■ **Exercise prompt**
Pictures must not appear in the copy. Reproduce exactly, and only, the lines from the one with "Task: Click the 10:09" through the end of the data below.

■ **Extracted data**
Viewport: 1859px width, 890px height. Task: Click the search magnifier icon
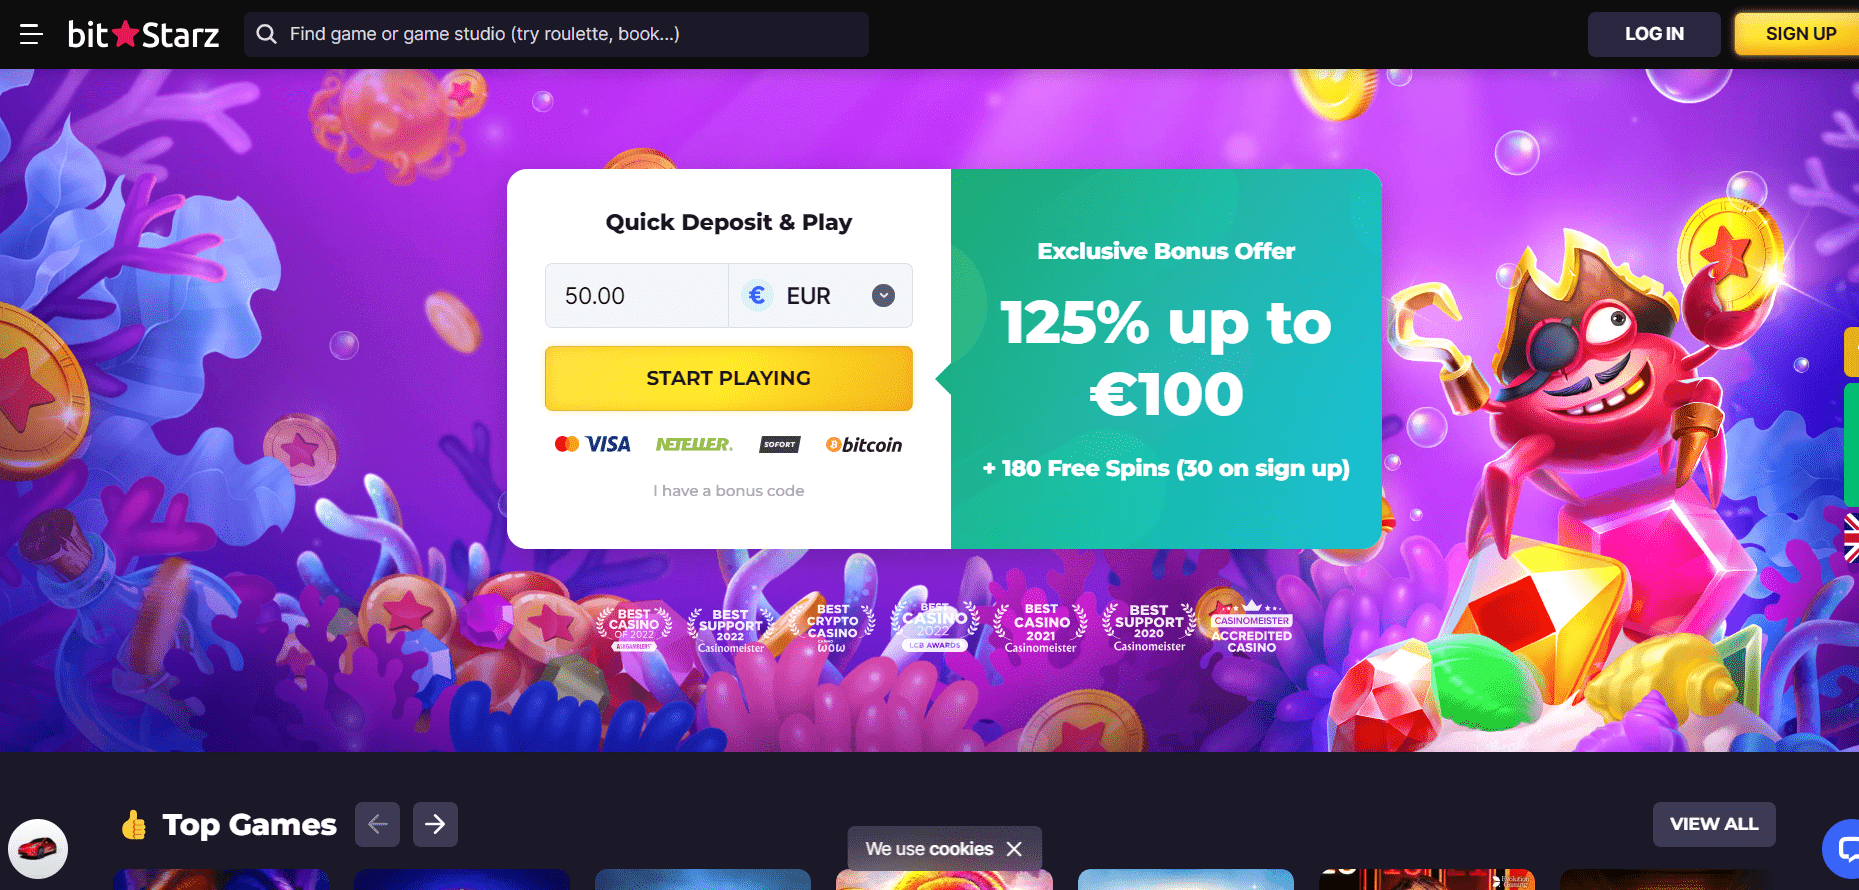266,34
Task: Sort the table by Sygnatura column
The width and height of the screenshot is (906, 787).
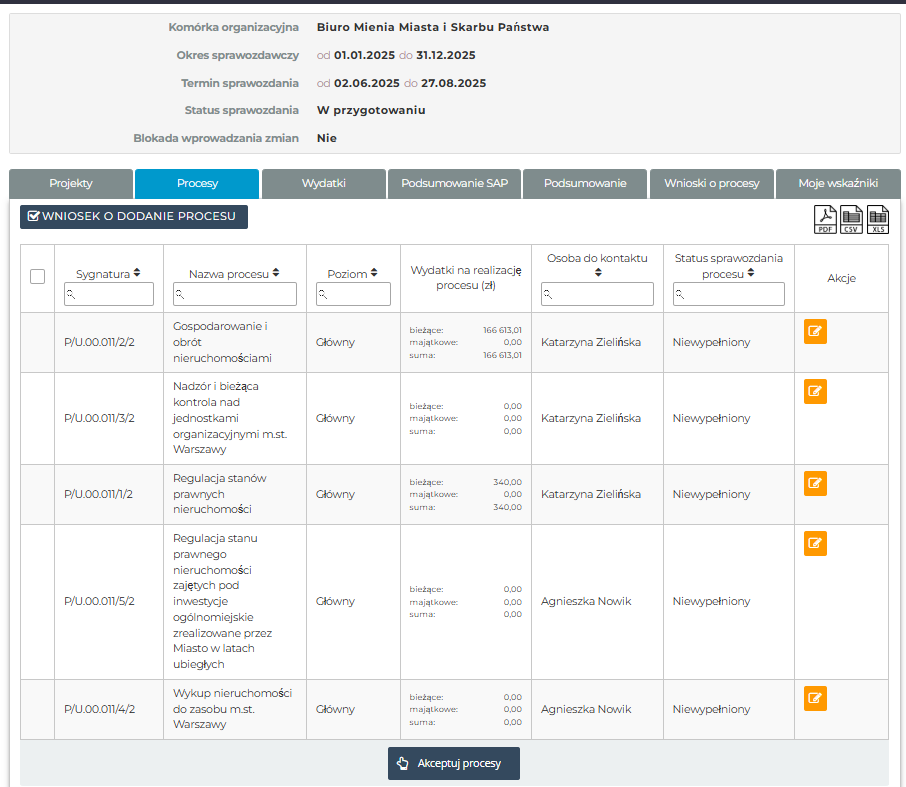Action: [137, 273]
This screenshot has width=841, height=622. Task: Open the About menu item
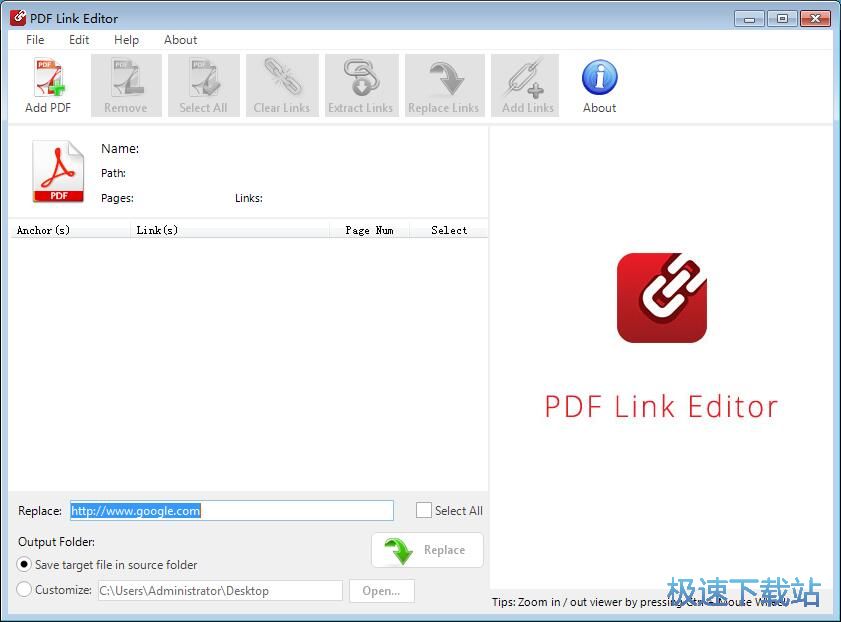click(x=180, y=40)
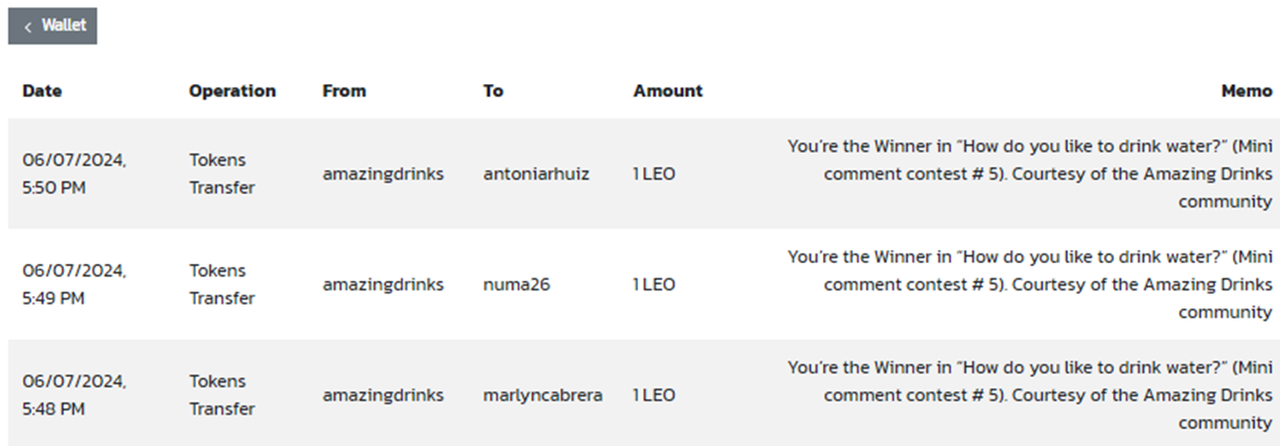Screen dimensions: 1280x446
Task: Click the Amount column header
Action: coord(668,90)
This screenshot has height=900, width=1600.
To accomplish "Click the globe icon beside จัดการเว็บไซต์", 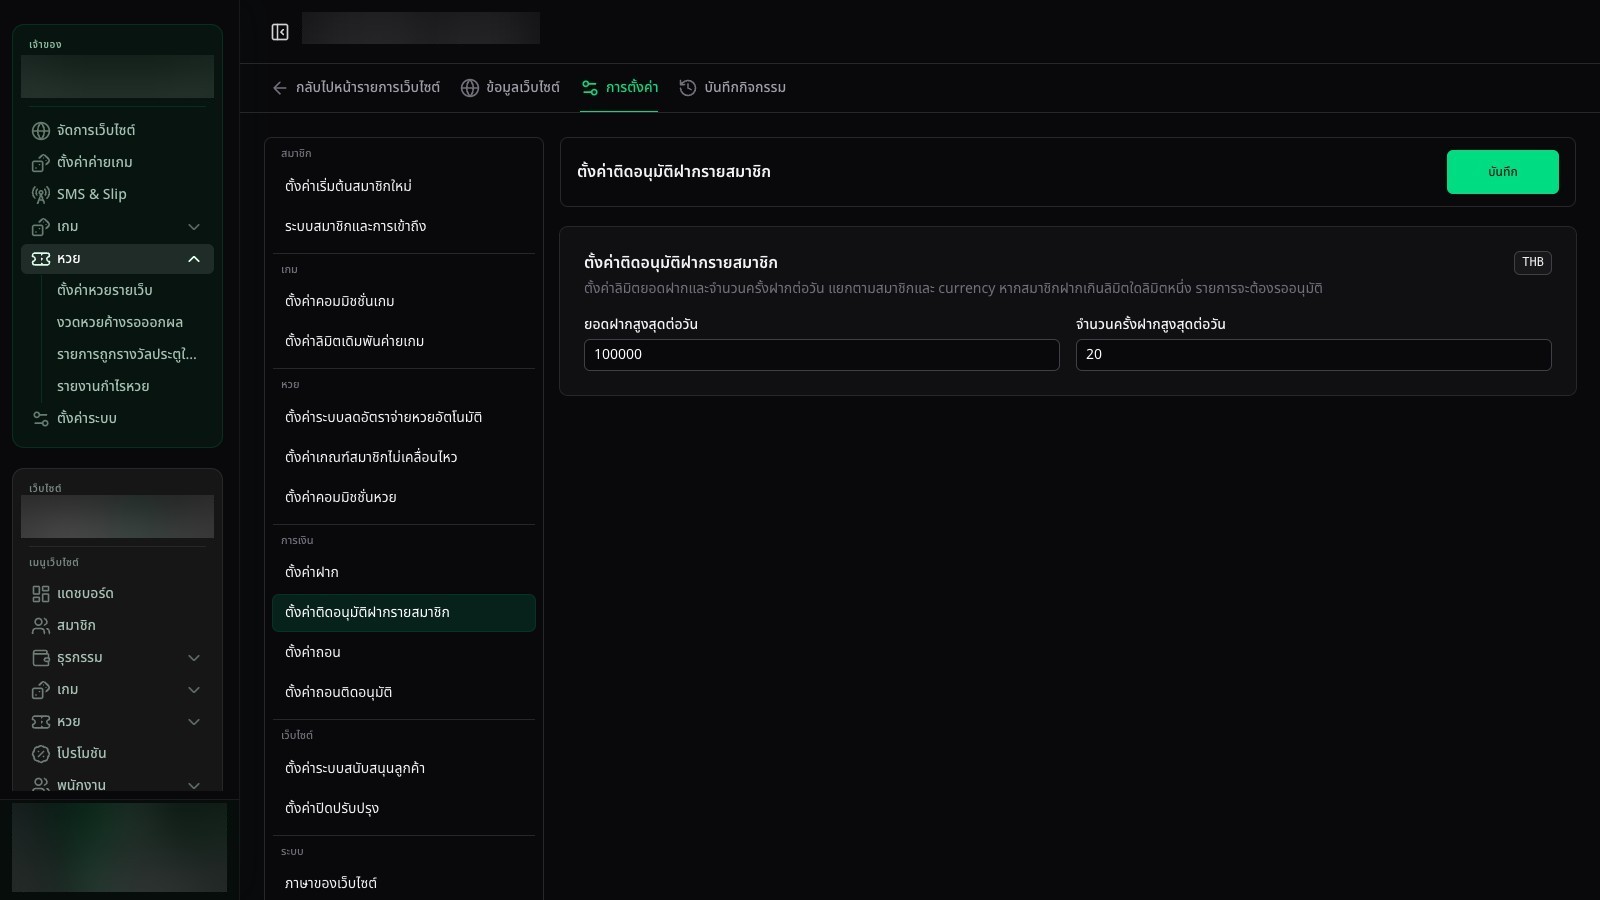I will (41, 131).
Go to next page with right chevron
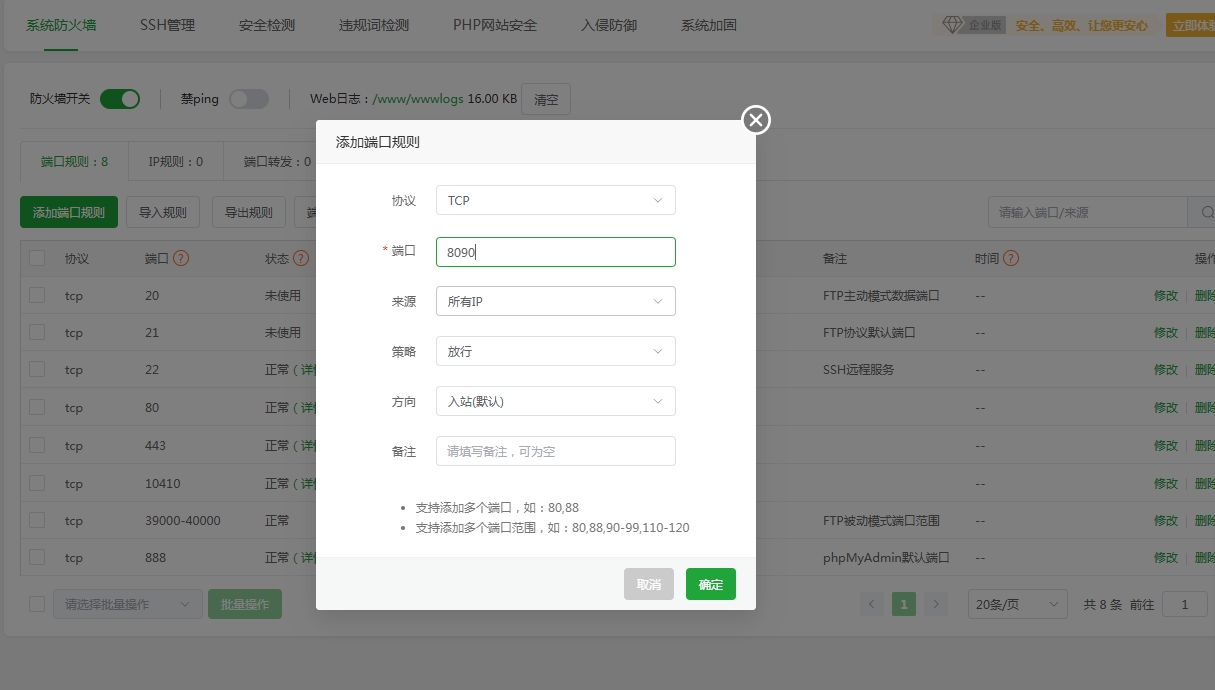This screenshot has width=1215, height=690. [x=935, y=604]
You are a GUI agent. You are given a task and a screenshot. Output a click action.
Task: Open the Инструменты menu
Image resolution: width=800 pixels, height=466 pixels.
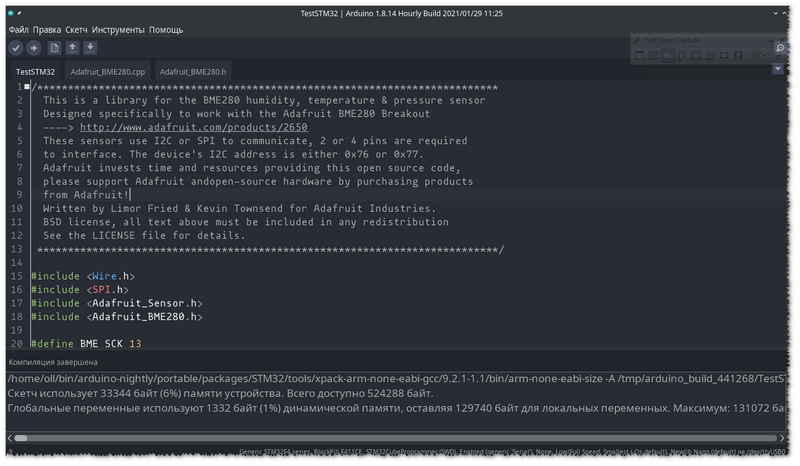(119, 30)
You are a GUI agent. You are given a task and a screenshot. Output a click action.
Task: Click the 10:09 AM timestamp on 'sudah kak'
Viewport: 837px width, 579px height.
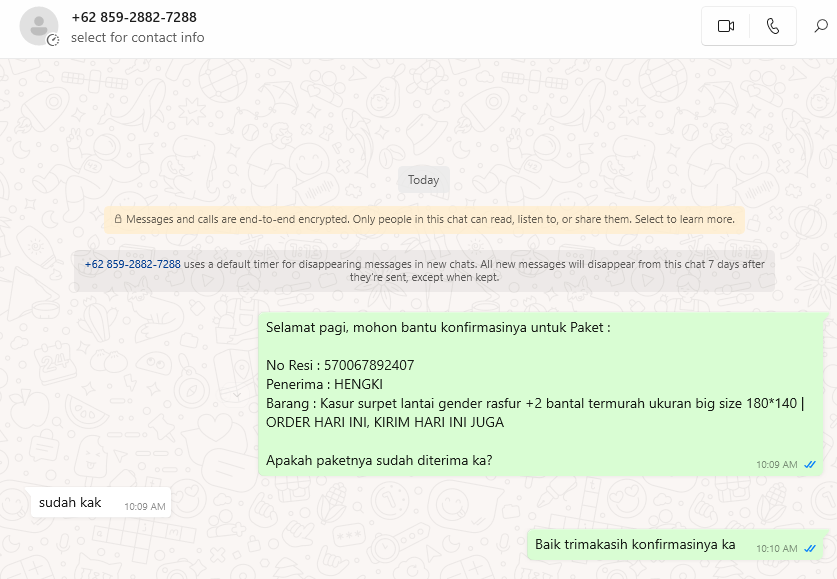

■ **Answer to the problem**
Task: Click the 10:09 AM timestamp on 'sudah kak'
Viewport: 837px width, 579px height.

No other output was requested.